In some cases, the property to be deeded to an L.L.C. is not encumbered by a mortgage, and therefore, there is certainly no reason in these cases to worry about a due on sale clause. However, properties that are owned outright and without mortgage pose some practical considerations as to how much protection the L.L.C. really affords the owner of the property. While the recourse of a litigant or creditor against the L.L.C. is normally limited to the assets of the L.L.C., the chances are that the assets of the L.L.C. for a property that is owned “free and clear” are quite substantial. It would, therefore, be misguided for an owner to be content in just knowing that a potential creditor could only seize the L.L.C. protected real estate (and not the personal assets of the owner). Put simply, the L.L.C. really only protects the owner to the extent that a possible claim may exceed the value of the real estate that has been deeded to the L.L.C. In our experience representing property owners, the chances of a claim being awarded in excess of the value of the real estate are extremely small.
Use a Separate L.L.C. for each Property
Notwithstanding the above, the use of an L.L.C. does provide an additional layer of protection against liability. However, in light of the fact that the L.L.C. cannot protect the property that is deeded into the L.L.C., the property owner should never attempt to include multiple properties in a single L.L.C. Rather, a separate L.L.C. should be used for each property in order to reduce the likelihood that a claim would be enforced against multiple properties.
Other practical considerations of the L.L.C.
Finally, we note that even in cases where the property has been transferred to an L.L.C., there are cases where Courts may allow the claimant to pierce the corporate entity and still pursue a claim against the individual member.

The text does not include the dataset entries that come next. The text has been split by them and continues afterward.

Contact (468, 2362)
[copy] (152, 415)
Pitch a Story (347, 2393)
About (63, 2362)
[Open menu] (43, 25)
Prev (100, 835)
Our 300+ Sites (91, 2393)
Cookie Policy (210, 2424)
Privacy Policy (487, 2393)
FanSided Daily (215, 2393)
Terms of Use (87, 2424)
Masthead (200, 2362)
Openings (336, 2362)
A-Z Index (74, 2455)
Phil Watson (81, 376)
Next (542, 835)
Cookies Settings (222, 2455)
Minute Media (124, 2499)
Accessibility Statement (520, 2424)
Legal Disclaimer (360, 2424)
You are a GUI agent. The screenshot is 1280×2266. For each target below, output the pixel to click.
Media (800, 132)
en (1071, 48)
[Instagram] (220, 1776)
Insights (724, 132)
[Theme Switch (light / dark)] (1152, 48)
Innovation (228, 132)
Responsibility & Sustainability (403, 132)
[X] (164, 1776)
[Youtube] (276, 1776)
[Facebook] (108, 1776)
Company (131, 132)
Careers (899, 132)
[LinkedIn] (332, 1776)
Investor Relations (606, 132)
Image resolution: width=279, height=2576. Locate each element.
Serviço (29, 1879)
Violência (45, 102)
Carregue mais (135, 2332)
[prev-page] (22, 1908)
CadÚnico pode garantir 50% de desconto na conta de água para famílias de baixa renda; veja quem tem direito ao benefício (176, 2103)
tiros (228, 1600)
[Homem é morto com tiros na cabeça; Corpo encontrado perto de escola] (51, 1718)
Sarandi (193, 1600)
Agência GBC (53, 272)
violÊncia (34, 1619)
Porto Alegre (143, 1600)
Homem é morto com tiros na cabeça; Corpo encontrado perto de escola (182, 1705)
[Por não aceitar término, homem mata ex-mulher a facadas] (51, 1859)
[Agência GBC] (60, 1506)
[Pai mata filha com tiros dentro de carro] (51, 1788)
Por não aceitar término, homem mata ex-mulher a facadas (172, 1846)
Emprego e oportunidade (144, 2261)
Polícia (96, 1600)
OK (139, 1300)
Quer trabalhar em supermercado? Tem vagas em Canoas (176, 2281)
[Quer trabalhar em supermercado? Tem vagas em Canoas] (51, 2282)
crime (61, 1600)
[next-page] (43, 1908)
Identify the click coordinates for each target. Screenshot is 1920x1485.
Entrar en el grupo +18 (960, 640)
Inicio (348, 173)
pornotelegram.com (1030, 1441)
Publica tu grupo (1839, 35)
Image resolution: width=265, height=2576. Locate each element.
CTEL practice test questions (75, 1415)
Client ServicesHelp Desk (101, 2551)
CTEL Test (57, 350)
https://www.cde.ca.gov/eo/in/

These unfortunate outcomes are most likely to occur in cases where the individual does not take adequate steps to differentiate himself or herself from the L.L.C. In order to minimize the chances that such a decision would be granted in favor of the claimant, members of the L.L.C. should make sure they always conduct business as the L.L.C. when acting on behalf of the L.L.C. For instance, the name of the L.L.C. should be used on all print material (including leases, code enforcement certificates and notices) relating to the property. The L.L.C. should also use its own bank account and have its own Tax Identification number.